Figure 6. Reversal of PKC isoforms modulates hypertrophy regulators.

(A) Western blot analysis showing inhibition of PKC-α in physiological hypertrophy mice with PKC-α siRNA resulting in significant phosphorylation of PKC-δ and translocation of active PKC-δ (41 kD), cytosolic cytochrome-c and caspase-3 cleavage compared to nonspecific siRNA treated physiological hypertrophy mice. RPL32 was used as loading control. (B) Graph showing PKC-α siRNA treatment during physiological hypertrophy generation showed significant increase in caspase-3 and caspase-9 activities compared to nonspecific siRNA treatment during physiological hypertrophy [*p<0.05 for E (nonspecific siRNA) versus E (PKC-α siRNA)]. (C) Western blot analyses showing significantly increased phosphorylation of PKC-α, Akt and ERK-1/2 and PKC-α expression in pathological hypertrophy mice treated with PKC-δ siRNA. RPL32 was used as loading control.

Figure 7. Effect of PKC-δ down regulation on collagen synthesis during pathological hypertrophy.

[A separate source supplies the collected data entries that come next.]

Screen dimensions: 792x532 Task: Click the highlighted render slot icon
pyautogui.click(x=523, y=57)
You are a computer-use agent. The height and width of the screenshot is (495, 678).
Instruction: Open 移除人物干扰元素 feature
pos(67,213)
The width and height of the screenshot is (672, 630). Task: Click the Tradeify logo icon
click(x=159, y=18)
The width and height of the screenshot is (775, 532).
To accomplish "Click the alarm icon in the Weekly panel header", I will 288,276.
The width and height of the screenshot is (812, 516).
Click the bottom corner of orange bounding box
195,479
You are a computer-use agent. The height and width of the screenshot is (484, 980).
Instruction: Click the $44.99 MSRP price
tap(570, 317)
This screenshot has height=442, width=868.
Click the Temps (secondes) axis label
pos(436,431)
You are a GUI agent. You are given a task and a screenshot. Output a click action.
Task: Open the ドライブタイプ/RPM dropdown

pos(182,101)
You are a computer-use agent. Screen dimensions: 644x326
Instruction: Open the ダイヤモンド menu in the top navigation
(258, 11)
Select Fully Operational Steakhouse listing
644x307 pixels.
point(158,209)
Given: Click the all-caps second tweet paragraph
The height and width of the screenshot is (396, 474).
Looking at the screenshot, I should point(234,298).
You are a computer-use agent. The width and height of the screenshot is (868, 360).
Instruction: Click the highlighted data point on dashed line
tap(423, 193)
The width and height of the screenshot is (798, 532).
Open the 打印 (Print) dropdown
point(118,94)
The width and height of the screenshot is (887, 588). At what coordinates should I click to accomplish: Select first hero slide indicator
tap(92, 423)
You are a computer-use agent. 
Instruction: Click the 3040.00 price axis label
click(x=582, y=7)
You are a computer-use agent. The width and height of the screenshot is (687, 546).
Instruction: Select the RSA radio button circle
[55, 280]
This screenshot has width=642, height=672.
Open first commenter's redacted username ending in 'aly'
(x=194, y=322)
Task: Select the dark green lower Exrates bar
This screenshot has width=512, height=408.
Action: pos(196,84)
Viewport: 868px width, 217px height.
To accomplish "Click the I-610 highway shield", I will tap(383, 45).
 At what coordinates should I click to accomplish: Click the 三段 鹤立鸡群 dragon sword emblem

(A) Graph showing ventricular collagen concentration in groups C, H and H + PKC-δ siRNA (in vivo) and in groups C, Ang-II and Ang-II + PKC-δ siRNA (in vitro) estimated by hydroxyproline assay. [***p<0.01 for H (nonspecific siRNA) versus H (PKC-δ siRNA) and **p<0.01 for Ang-II (nonspecific siRNA) versus Ang-II (PKC-δ siRNA)]. (B) Western blot analysis showing status of phospho PKC-δ, phospho P38, phospho STAT3 (Tyr 705 and Ser 727), STAT3 following PKC-δ siRNA treatment along with pathological hypertrophy (H) in comparison to hypertrophy alone in vivo as well as in vitro. RPL32 was used as loading control.